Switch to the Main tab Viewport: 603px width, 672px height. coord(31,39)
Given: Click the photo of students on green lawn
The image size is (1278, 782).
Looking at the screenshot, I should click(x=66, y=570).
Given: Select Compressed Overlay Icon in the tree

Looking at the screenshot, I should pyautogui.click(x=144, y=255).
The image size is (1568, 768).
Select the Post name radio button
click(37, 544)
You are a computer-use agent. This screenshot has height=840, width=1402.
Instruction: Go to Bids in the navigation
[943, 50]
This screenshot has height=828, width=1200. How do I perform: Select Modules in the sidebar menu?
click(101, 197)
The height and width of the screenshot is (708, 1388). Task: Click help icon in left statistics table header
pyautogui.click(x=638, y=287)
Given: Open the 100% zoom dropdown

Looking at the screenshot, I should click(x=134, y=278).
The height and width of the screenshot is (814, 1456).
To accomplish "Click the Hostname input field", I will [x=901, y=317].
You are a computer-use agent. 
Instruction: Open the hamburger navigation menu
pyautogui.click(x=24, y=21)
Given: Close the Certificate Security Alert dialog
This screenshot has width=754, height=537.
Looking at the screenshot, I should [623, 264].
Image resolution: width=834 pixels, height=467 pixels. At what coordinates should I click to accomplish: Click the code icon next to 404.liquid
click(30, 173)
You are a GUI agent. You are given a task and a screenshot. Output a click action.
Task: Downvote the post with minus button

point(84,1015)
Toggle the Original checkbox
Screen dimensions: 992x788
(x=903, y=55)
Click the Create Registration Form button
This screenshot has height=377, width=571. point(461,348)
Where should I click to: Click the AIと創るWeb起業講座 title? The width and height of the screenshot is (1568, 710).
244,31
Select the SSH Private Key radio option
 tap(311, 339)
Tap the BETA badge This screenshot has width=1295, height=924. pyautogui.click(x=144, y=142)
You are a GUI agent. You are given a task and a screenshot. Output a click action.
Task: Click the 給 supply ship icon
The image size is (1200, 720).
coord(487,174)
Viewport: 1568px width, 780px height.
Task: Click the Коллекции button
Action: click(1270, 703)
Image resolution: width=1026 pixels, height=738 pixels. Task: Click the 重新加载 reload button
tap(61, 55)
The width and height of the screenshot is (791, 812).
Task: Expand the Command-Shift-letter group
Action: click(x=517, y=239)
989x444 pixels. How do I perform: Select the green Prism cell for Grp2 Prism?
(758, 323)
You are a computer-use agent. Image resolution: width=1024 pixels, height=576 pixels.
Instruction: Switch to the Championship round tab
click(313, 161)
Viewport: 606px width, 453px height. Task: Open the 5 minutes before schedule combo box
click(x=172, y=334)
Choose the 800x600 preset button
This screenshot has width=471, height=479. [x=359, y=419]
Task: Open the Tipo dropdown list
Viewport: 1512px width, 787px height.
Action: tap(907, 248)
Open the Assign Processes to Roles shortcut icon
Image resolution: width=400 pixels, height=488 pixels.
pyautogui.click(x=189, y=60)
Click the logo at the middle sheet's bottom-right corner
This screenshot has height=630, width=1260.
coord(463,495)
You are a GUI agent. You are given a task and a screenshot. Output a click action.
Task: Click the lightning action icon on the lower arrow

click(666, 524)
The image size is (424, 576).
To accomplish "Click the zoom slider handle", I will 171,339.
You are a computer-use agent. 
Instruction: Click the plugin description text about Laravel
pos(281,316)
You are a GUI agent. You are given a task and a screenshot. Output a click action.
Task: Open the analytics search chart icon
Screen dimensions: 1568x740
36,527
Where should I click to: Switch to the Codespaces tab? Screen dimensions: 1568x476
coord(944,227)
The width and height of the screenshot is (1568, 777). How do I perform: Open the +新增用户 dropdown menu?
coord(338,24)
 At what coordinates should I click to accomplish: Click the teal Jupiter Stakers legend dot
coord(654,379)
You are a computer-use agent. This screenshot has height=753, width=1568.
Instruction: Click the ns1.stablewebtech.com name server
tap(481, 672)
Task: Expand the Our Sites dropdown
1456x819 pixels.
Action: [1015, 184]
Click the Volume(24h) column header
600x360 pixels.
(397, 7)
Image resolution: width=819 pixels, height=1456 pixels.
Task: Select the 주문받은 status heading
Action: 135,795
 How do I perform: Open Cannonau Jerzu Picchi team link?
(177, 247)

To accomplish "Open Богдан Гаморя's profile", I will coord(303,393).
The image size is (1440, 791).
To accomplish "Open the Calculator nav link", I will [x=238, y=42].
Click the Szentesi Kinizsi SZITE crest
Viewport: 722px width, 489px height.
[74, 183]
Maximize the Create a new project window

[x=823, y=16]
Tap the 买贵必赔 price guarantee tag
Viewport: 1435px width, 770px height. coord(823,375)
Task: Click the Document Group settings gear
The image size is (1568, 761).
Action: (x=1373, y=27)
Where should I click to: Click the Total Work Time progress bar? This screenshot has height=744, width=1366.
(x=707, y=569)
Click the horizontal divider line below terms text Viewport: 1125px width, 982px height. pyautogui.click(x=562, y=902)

● ● ● ● ● ● ●

**DIRECTIONS FOR THIS TASK**
Repeat every line of the listing, word for word.

**EXERCISE ANSWER**
Switch to the Main tab Viewport: 603px width, 672px height. coord(31,39)
Given: Click the photo of students on green lawn
The image size is (1278, 782).
Looking at the screenshot, I should click(x=66, y=570).
Given: Select Compressed Overlay Icon in the tree

Looking at the screenshot, I should pyautogui.click(x=144, y=255).
The image size is (1568, 768).
Select the Post name radio button
click(37, 544)
You are a computer-use agent. This screenshot has height=840, width=1402.
Instruction: Go to Bids in the navigation
[943, 50]
This screenshot has height=828, width=1200. How do I perform: Select Modules in the sidebar menu?
click(101, 197)
The height and width of the screenshot is (708, 1388). Task: Click help icon in left statistics table header
pyautogui.click(x=638, y=287)
Given: Open the 100% zoom dropdown

Looking at the screenshot, I should click(x=134, y=278).
The height and width of the screenshot is (814, 1456).
To accomplish "Click the Hostname input field", I will [x=901, y=317].
You are a computer-use agent. 
Instruction: Open the hamburger navigation menu
pyautogui.click(x=24, y=21)
Given: Close the Certificate Security Alert dialog
This screenshot has width=754, height=537.
Looking at the screenshot, I should [623, 264].
Image resolution: width=834 pixels, height=467 pixels. At what coordinates should I click to accomplish: Click the code icon next to 404.liquid
click(30, 173)
You are a GUI agent. You are given a task and a screenshot. Output a click action.
Task: Downvote the post with minus button

point(84,1015)
Toggle the Original checkbox
Screen dimensions: 992x788
(x=903, y=55)
Click the Create Registration Form button
This screenshot has height=377, width=571. point(461,348)
Where should I click to: Click the AIと創るWeb起業講座 title? The width and height of the screenshot is (1568, 710).
244,31
Select the SSH Private Key radio option
 tap(311, 339)
Tap the BETA badge This screenshot has width=1295, height=924. pyautogui.click(x=144, y=142)
You are a GUI agent. You are given a task and a screenshot. Output a click action.
Task: Click the 給 supply ship icon
The image size is (1200, 720).
coord(487,174)
Viewport: 1568px width, 780px height.
Task: Click the Коллекции button
Action: click(1270, 703)
Image resolution: width=1026 pixels, height=738 pixels. Task: Click the 重新加载 reload button
tap(61, 55)
The width and height of the screenshot is (791, 812).
Task: Expand the Command-Shift-letter group
Action: click(x=517, y=239)
989x444 pixels. How do I perform: Select the green Prism cell for Grp2 Prism?
(758, 323)
You are a computer-use agent. Image resolution: width=1024 pixels, height=576 pixels.
Instruction: Switch to the Championship round tab
click(313, 161)
Viewport: 606px width, 453px height. Task: Open the 5 minutes before schedule combo box
click(x=172, y=334)
Choose the 800x600 preset button
This screenshot has width=471, height=479. [x=359, y=419]
Task: Open the Tipo dropdown list
Viewport: 1512px width, 787px height.
Action: tap(907, 248)
Open the Assign Processes to Roles shortcut icon
Image resolution: width=400 pixels, height=488 pixels.
pyautogui.click(x=189, y=60)
Click the logo at the middle sheet's bottom-right corner
This screenshot has height=630, width=1260.
coord(463,495)
You are a GUI agent. You are given a task and a screenshot. Output a click action.
Task: Click the lightning action icon on the lower arrow

click(666, 524)
The image size is (424, 576).
To accomplish "Click the zoom slider handle", I will 171,339.
You are a computer-use agent. 
Instruction: Click the plugin description text about Laravel
pos(281,316)
You are a GUI agent. You are given a task and a screenshot. Output a click action.
Task: Open the analytics search chart icon
Screen dimensions: 1568x740
36,527
Where should I click to: Switch to the Codespaces tab? Screen dimensions: 1568x476
coord(944,227)
The width and height of the screenshot is (1568, 777). How do I perform: Open the +新增用户 dropdown menu?
coord(338,24)
 At what coordinates should I click to accomplish: Click the teal Jupiter Stakers legend dot
coord(654,379)
You are a computer-use agent. This screenshot has height=753, width=1568.
Instruction: Click the ns1.stablewebtech.com name server
tap(481, 672)
Task: Expand the Our Sites dropdown
1456x819 pixels.
Action: [1015, 184]
Click the Volume(24h) column header
600x360 pixels.
(397, 7)
Image resolution: width=819 pixels, height=1456 pixels.
Task: Select the 주문받은 status heading
Action: 135,795
 How do I perform: Open Cannonau Jerzu Picchi team link?
(177, 247)

To accomplish "Open Богдан Гаморя's profile", I will coord(303,393).
The image size is (1440, 791).
To accomplish "Open the Calculator nav link", I will [x=238, y=42].
Click the Szentesi Kinizsi SZITE crest
Viewport: 722px width, 489px height.
[74, 183]
Maximize the Create a new project window

[x=823, y=16]
Tap the 买贵必赔 price guarantee tag
Viewport: 1435px width, 770px height. coord(823,375)
Task: Click the Document Group settings gear
The image size is (1568, 761).
Action: (x=1373, y=27)
Where should I click to: Click the Total Work Time progress bar? This screenshot has height=744, width=1366.
(x=707, y=569)
Click the horizontal divider line below terms text Viewport: 1125px width, 982px height. pyautogui.click(x=562, y=902)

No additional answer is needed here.